Leslie Kong Music legend
December 20, is the birthday in the heaven of a great Chinese-Jamaican legend like the producer Leslie Kong and his historic label Beverley's.
Leslie and her two older brothers Cecil and Lloyd ran a restaurant, ice cream shop and record shop called Beverley's in Orange Street, Kingston. In 1961, he met a young Jimmy Cliff outside his shop singing a song he had written called 'Dearest Beverley', in hopes that the mention of the establishment would persuade Kong to record him. This meeting led Kong to launch his own record label, Beverley's, and to record Cliff's song, launching Cliff's career in the process.
Cliff took on an A&R role for the label and brought Bob Marley to Kong's attention. In 1962, Kong recorded Marley's first single 'A Cup of Coffee' and 'Judge Not', and Jimmy Cliff's first hit, 'Miss Jamaica'. Kong, known in Jamaican music circles as 'the Chinese', has quickly established itself as the leading island producer of local folk music.
Throughout the 1960s Kong continued to record many prominent Jamaican artists from ska to reggae through rocksteady including Joe Higgs, Desmond Dekker, Toots & the Maytals, Derrick Morgan, John Holt and Stranger Cole. A wise businessman, Kong was one of the original shareholders in Island Records along with Chris Blackwell and Australian engineer Graeme Goodall.
Beginning in 1963 Kong began licensing ska recordings at Blackwell for UK release on the Island's Black Swan imprint. After Blackwell bought Kong and Goodall of share Island, in 1967 Kong formed a second collaboration with Graeme Goodall, who created the pyramid label in the UK for the successful release of rocksteady reggae productions and the beginning of Kong. When pyramid folded in 1969, the licensing successes continued with Trojan Records.

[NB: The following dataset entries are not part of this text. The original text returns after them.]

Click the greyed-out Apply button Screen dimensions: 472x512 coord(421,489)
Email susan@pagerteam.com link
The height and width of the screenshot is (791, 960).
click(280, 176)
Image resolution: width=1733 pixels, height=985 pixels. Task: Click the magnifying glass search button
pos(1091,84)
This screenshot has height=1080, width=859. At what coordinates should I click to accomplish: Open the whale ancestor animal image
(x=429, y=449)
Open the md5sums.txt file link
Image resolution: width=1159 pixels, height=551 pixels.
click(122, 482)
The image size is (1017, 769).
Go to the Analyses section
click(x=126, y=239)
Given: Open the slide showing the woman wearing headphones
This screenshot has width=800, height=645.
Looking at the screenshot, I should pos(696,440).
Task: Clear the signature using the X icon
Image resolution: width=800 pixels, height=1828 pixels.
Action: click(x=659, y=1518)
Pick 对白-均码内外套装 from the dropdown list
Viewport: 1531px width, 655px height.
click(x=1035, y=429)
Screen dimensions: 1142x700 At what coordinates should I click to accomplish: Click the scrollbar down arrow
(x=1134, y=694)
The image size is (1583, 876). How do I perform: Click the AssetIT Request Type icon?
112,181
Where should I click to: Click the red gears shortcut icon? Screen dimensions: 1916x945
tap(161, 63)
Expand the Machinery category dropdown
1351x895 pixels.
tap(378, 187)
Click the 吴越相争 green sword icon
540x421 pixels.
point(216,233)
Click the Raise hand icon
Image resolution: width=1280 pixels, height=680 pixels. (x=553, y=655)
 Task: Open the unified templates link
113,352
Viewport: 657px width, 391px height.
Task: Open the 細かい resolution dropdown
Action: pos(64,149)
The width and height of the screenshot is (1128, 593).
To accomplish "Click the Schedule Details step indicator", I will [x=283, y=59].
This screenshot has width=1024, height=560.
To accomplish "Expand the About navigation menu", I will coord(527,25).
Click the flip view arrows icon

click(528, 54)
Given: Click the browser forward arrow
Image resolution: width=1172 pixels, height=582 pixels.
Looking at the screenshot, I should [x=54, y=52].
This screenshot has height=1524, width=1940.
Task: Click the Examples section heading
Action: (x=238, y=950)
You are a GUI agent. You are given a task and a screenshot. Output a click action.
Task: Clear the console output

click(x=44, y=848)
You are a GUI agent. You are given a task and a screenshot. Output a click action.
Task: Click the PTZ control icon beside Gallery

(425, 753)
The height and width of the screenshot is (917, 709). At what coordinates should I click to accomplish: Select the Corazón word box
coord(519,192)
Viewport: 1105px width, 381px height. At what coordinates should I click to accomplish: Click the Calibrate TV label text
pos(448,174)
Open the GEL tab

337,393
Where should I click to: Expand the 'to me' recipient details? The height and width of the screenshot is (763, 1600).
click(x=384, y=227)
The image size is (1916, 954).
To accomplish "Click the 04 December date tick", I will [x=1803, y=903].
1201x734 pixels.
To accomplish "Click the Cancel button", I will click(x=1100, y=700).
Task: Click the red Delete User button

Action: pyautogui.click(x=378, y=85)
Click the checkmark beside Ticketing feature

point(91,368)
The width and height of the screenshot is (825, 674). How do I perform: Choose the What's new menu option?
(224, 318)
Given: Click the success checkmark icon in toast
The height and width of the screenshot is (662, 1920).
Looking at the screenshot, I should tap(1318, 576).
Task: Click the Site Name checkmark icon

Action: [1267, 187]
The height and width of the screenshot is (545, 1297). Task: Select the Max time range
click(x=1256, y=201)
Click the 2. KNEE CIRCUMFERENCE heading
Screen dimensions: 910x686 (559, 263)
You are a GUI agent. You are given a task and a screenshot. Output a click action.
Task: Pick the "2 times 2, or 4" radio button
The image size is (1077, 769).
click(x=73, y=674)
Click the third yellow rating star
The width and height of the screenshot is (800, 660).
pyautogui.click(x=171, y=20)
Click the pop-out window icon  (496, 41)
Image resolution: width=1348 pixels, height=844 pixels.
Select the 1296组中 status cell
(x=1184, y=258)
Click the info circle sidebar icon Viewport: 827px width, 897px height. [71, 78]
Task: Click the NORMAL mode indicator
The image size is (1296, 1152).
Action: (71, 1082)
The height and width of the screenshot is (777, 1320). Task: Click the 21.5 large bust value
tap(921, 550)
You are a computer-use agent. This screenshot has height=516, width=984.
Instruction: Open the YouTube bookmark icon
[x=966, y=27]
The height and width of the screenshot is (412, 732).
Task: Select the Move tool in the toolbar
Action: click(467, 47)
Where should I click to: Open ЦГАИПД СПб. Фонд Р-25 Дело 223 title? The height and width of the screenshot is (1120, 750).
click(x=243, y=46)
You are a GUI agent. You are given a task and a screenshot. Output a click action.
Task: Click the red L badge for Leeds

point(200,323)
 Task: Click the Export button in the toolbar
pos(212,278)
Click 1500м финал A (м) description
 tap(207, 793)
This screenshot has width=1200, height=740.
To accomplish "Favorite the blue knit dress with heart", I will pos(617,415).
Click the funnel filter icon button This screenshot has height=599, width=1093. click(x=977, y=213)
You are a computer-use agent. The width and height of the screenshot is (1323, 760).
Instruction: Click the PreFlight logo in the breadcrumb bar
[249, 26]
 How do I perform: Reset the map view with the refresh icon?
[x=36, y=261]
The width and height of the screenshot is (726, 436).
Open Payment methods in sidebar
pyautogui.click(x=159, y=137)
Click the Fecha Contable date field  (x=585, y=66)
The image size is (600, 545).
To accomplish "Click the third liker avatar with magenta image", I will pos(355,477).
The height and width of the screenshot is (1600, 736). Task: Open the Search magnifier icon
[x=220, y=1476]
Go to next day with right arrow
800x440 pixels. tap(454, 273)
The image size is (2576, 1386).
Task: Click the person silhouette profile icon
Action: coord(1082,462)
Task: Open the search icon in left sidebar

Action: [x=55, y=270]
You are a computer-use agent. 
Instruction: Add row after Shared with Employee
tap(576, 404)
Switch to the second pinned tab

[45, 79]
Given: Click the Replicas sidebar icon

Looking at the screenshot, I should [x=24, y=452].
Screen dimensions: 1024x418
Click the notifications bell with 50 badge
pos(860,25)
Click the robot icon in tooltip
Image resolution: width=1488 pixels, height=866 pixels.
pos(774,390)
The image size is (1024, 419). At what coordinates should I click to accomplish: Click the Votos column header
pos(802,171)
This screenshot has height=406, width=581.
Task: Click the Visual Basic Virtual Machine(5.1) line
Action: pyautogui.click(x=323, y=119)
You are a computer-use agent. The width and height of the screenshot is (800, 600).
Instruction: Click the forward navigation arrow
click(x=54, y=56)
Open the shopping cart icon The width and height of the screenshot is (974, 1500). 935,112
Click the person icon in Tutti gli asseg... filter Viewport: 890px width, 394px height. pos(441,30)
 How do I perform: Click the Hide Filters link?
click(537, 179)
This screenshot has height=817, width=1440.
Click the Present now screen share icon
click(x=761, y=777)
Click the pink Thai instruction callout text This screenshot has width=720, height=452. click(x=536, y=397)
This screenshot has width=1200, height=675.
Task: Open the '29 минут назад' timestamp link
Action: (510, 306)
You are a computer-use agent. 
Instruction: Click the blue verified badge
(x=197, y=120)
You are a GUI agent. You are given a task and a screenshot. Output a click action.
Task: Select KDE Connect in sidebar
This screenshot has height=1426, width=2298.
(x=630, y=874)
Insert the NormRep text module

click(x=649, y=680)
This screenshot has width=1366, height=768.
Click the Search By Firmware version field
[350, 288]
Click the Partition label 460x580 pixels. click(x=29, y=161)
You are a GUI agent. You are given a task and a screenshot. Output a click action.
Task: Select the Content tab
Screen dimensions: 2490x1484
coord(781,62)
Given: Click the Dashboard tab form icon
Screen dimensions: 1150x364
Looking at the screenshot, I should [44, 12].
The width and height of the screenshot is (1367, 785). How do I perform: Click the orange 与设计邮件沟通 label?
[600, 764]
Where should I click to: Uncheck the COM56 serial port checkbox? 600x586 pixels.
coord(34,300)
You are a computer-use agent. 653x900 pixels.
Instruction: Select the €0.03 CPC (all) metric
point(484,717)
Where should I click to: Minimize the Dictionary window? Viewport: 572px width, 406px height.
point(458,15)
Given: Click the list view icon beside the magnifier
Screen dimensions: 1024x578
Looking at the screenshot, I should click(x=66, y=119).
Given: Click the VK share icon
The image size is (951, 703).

Kong is known for being the first Jamaican producer to achieve international success with longtime collaborator Desmond Dekker, in 1967 with '007 (Shanty Town)' and, most importantly, in 1969 with 'Israelite', which topped the UK Singles Chart in April 1969 and went to number nine on the American charts in July 1969, selling over two million copies. During the early reggae period, he worked with Bob Marley and The Wailers (the best of the Wailers) and enjoyed several successful hits with pioneers 'Long Shot kicking the Bucket', and The Melodians' 'Rivers of Babylon' and 'Sweet Feeling'.
His work with The Maytals also led to numerous hits including '54-46 This Is My Number'and the UK charting single 'Monkey Man'.
Matthew Sherman explains the relationship between the Maytals and Leslie Kong: 'From '69 to '71, Toots Hibbert couldn't do a wrong recording for Leslie Kong. With the sizeable core of musicians, the Beverley All-Stars (Jackie Jackson, Winston Wright, Hux Brown, Rad Bryan, Paul Douglas and Winston Grennan) and the Maytals' brilliant harmonization, Toots wrote and sang his unmistakable voice on every subject imaginable'.
Other singers who have recorded for him and the Beverley label include Ken Boothe, Bruce Ruffin, The Gaylads and Delroy Wilson. Ex-Skatalites saxophonist Roland Alphonso cut numerous instrumentals for Kong during the rocksteady period. When reggae arrived in late 1968, lead instrumental functions were handled by organists Ansell Collins and Winston Wright.
Kong's plans to release a compilation of songs from the singles he produced by the Wailers led to Bunny Wailer allegedly threatening Kong with a curse, telling him that if he issued the record, he would die. Kong went on with the release in 1970.
Kong died of a heart attack, aged 38, in August 1971.